Although, according to the etiology of the disease, a detailed investigation of a particular organ may be necessary, it is always advisable to perform a general necropsy protocol in an orderly, complete and systematic manner.
In the case of fish, necropsies will be treated as collective, since they are especially important in the identification of the causal agents of a disease in aquaculture production systems. In this case, in addition to collecting a sufficient number of live individuals from the same community that may present remarkable clinical signs, a sample of healthy animals should also be examined. After euthanasia by humane methods (Directive 86/609/EEC), necropsy is subsequently carried out.
Of particular importance in this case is the speed with which the necropsy is carried out, which should be done as soon as possible, since the processes of autolysis and putrefaction occur much faster in fish compared to mammals and birds.
First of all, a careful inspection of the entire body surface of the fish should be performed, in order to assess the presence of any grossly visible abnormalities (alterations of the spine like kyphosis, lordosis, etc.).
In this sense, the importance of skin coloration, the possible presence of ocular alterations (exophthalmia, hemorrhages, etc.), dermal alterations (hemorrhages, loss of scales, dermal erosions and ulcers) and in the fins (frayed, absence, hemorrhages, etc.), and the presence of external parasites adhered to the skin or gills are emphasized.
Once the possible external lesions have been located and samples have been taken, the fish is internally examined.
The animal is placed in the right lateral recumbence position, with the head facing to the left of the pathologist who will perform the necropsy, with the exception of flatfish.
A transverse incision is made on the ventral edge, immediately anterior to the anus, between the anus and the pelvic fins, avoiding any damage to the intestine. The tip of a pair of scissors is introduced into this incision and a cut is made in the abdominal wall in a cranial direction following the ventral edge of the animal, until reaching the level of the gills (isthmus).
Subsequently, a second cut is made from the initial incision in a cranial-dorsal direction describing a semicircular parabola until reaching the operculum to cut the dorsolateral wall of the musculature covering the abdominal cavity.
With these two cuts the costal wall is lifted in a cranial direction, taking special care to carefully detach any connective tissue union between the costal wall and the organs.
After this, a last cut is made from the dorsal region of the operculum to the isthmus, joining cranially both previous cuts in order to remove the entire left costal wall, leaving the organs visible in situ.

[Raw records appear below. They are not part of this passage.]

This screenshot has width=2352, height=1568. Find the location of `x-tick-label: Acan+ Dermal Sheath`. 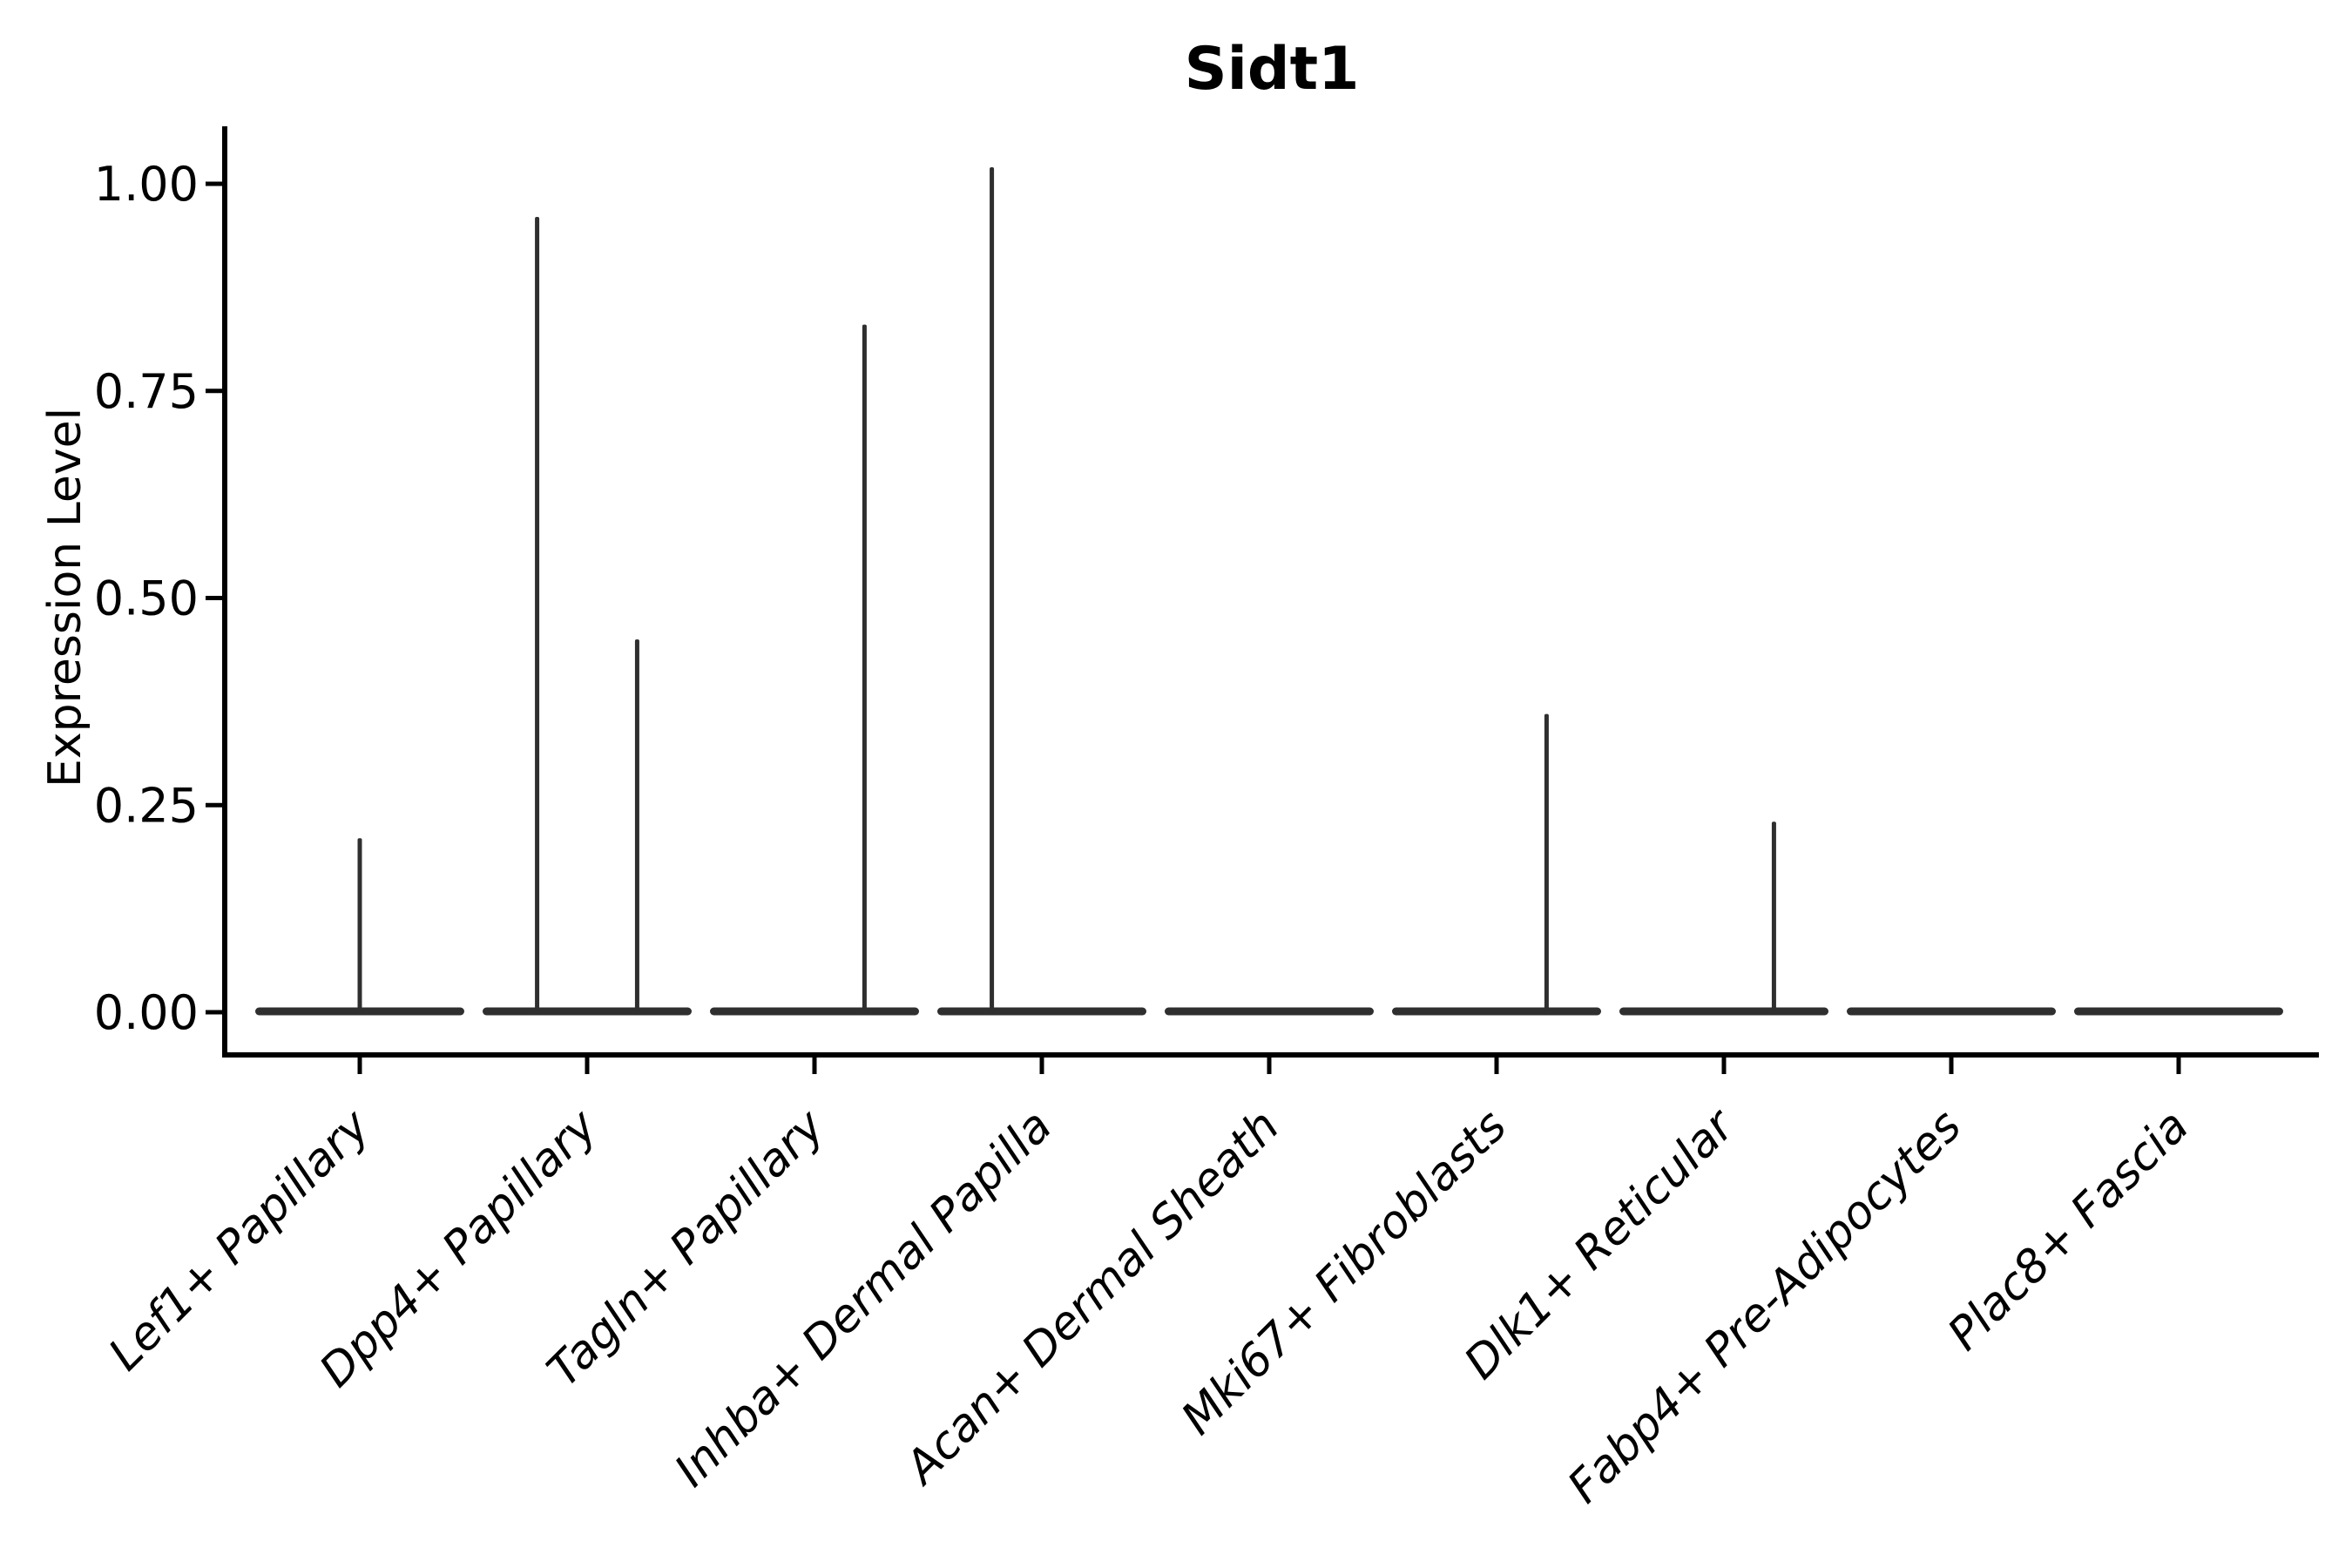

x-tick-label: Acan+ Dermal Sheath is located at coordinates (1092, 1298). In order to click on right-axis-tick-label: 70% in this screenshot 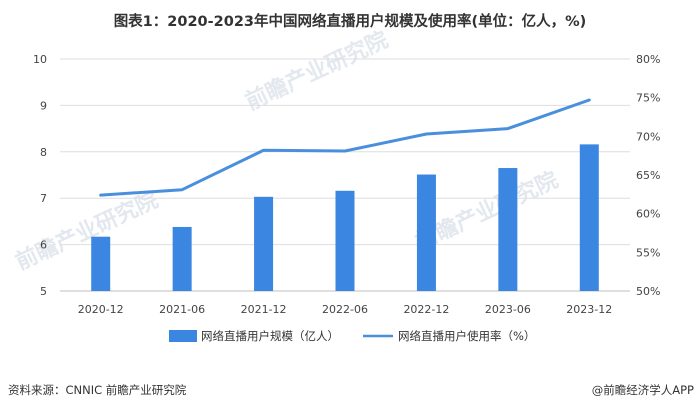, I will do `click(648, 136)`.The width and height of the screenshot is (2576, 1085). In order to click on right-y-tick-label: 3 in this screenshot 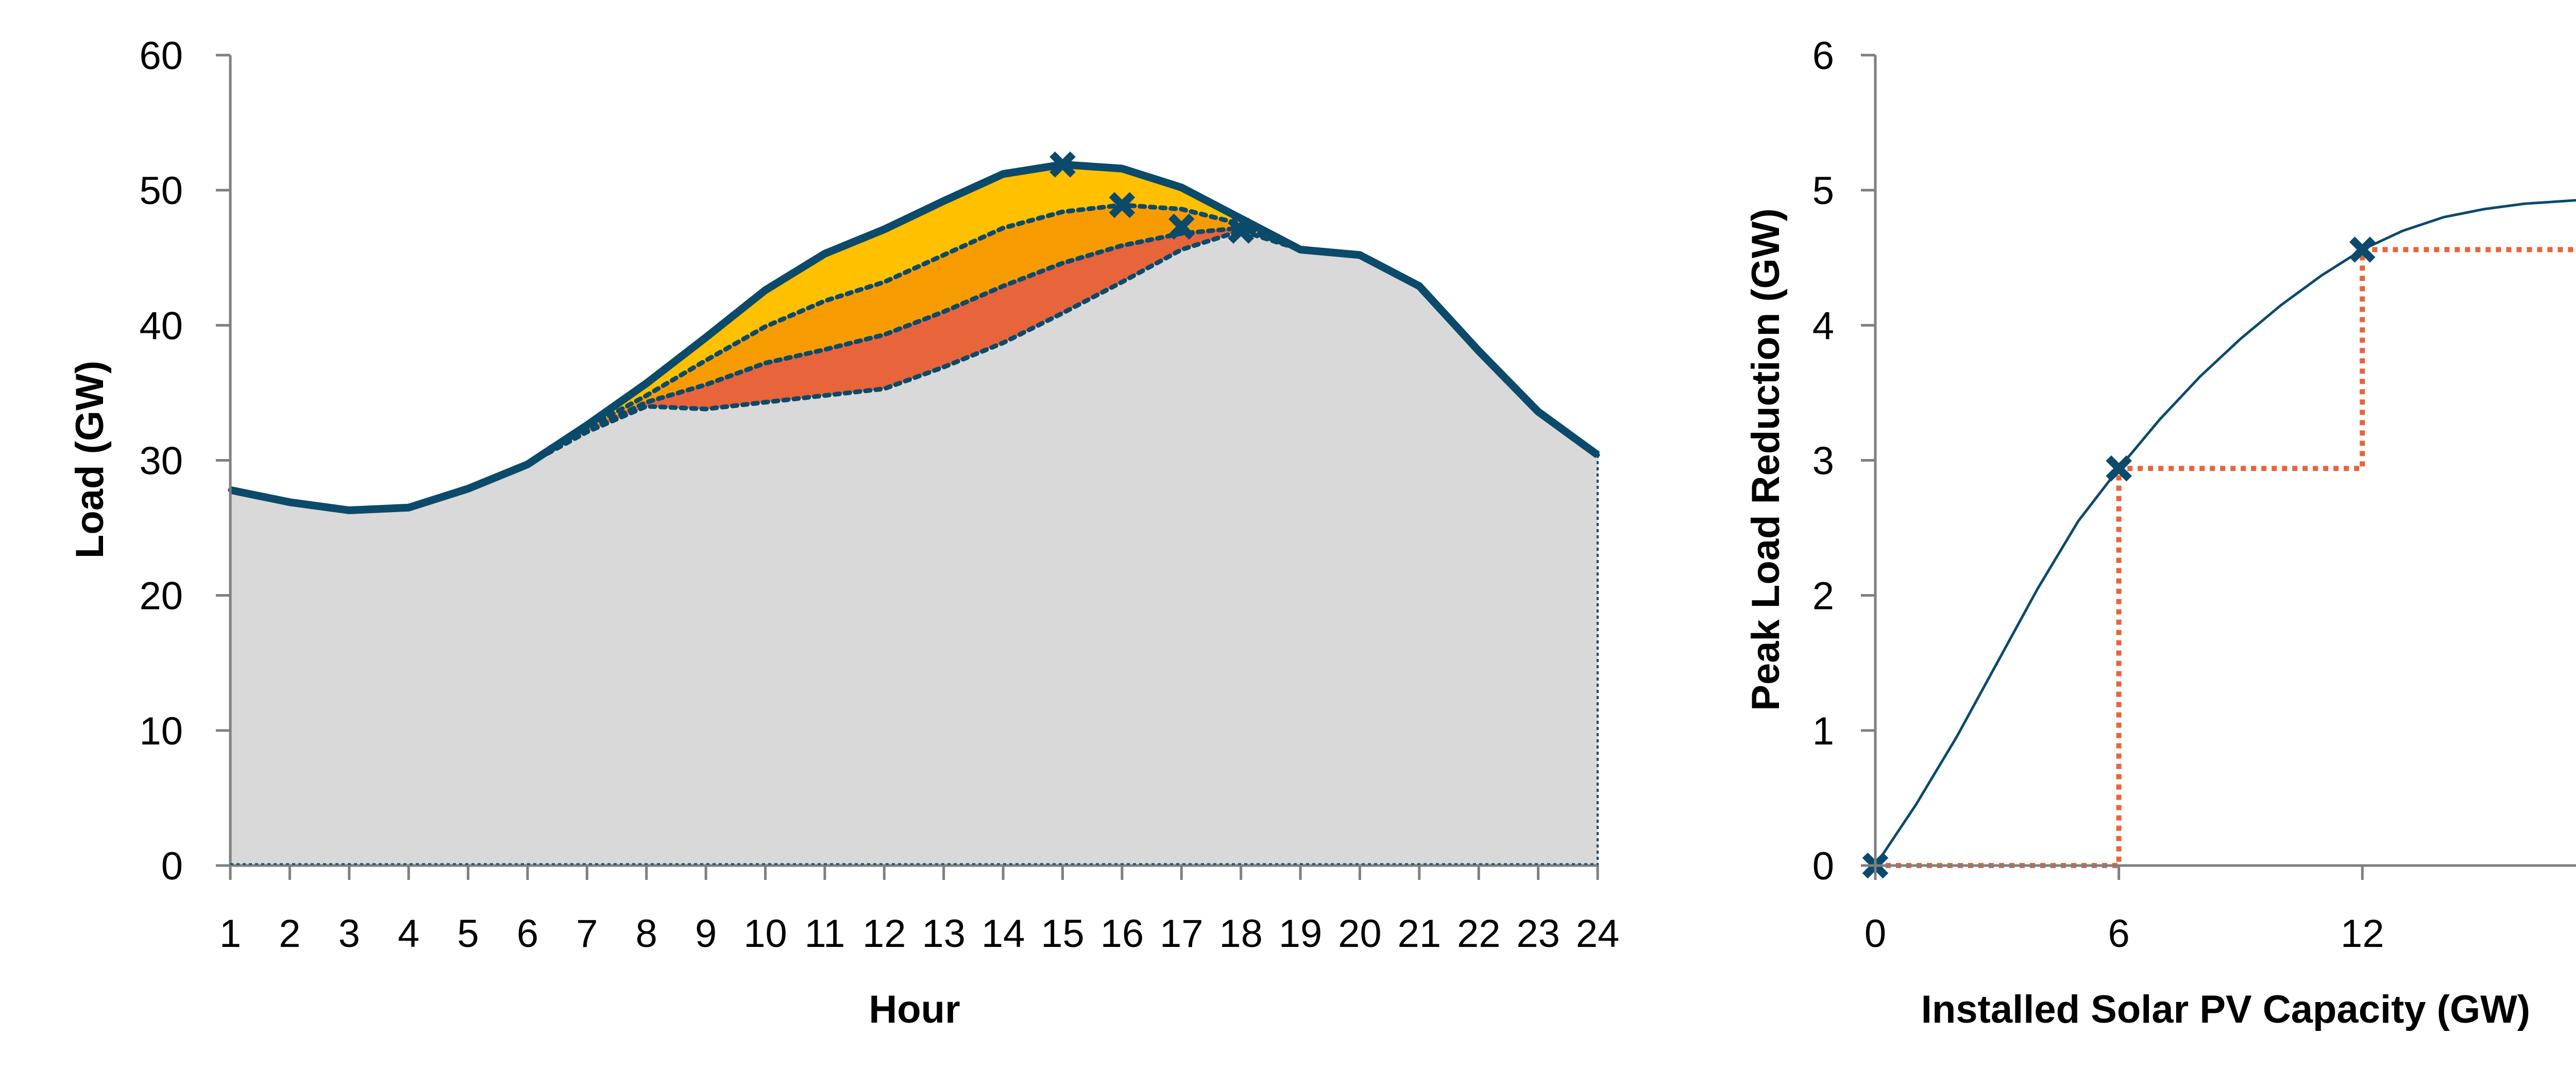, I will do `click(1823, 461)`.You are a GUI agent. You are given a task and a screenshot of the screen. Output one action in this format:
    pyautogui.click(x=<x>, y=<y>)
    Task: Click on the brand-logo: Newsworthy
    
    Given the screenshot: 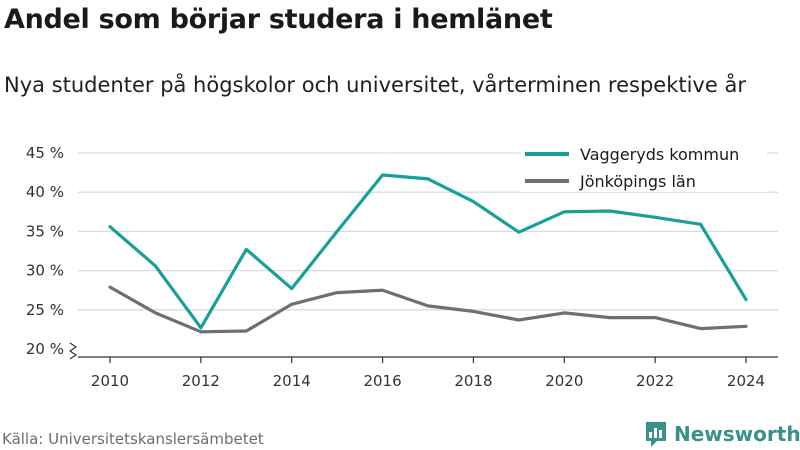 What is the action you would take?
    pyautogui.click(x=722, y=434)
    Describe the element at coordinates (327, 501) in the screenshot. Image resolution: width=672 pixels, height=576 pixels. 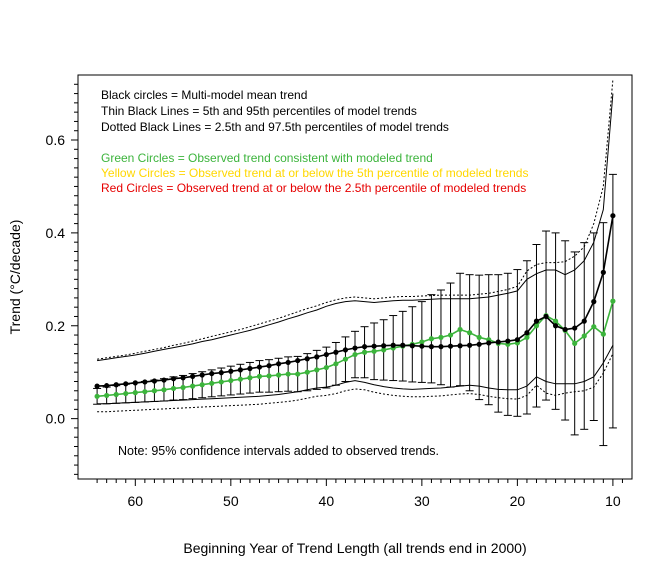
I see `x-tick-label: 40` at that location.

Examination of the coelomic organs
Once opened, abnormal liquid contents, fibrin, etc., are identified. in the coelomic cavity. Then a gross examination of the internal organs is performed to detect any abnormality in them. If a microbiological culture is desired, it should be performed at this point, as soon as possible to avoid possible later contamination.
The liver (or hepatopancreas), spleen and complete gastrointestinal tract are removed, making two cuts: at the level of the esophagus and anus. In this way the kidney, gonads and swim bladder are exposed for examination. The kidney is carefully removed by lifting it from the dorsal part of the cavity, where it is intimately connected to the spinal column.
Next, the heart is visualized in the dorsal-ventral portion of the cavity, located immediately posterior to the gills and separated from the rest of the organs by a fibrous septum (primitive embryonic transverse septum).
Finally, a cut is made with removal of the operculum, allowing a comfortable and detailed inspection of the gills.
Opening of the cranial cavity:
The final necropsy operation consists of exposing the telencephalon, with removal of the organ and eyeballs. For this purpose, a series of incisions has to be made in the epiaxial muscles, as well as several cuts at the level of the animal's neurocranium, removing the upper bony part of the skull.
Rapid diagnostic tests
It is mainly used for the detection of ectoparasites.
A scraping of the surface of the body and fins in the cranial-caudal direction is performed, either with a slide or scalpel. The extension is performed with a drop of the same tank or in its absence with saline, covering the extracted tissue and visualized under the microscope.
Staining can also be performed on this tissue (Diff-Quick, Gram, Giemsa...) and/or mounting of the preparation for later observations.
Fresh preparation of gills
Similar to skin scrapings, ectoparasite detection is sought.
The first gill arch is discarded and one or more of the other 3 gill arches are excised and the gill lamellae are removed. These lamellae are placed in a slide, separating them and adding saline solution or physiological serum, and then covered and observed under the microscope.
Staining can also be performed on this tissue (Diff-Quick, Gram, May Grünwald-Giemsa, etc.) and/or mounting of the preparation for later observations.
Its objective is the detection of parasites and/or bacterial forms in the sampled tissue. A small portion of the tissue is squashed by placing it between two slides and exerting pressure. Subsequently, saline is added or the tissue is stained for microscopic observation.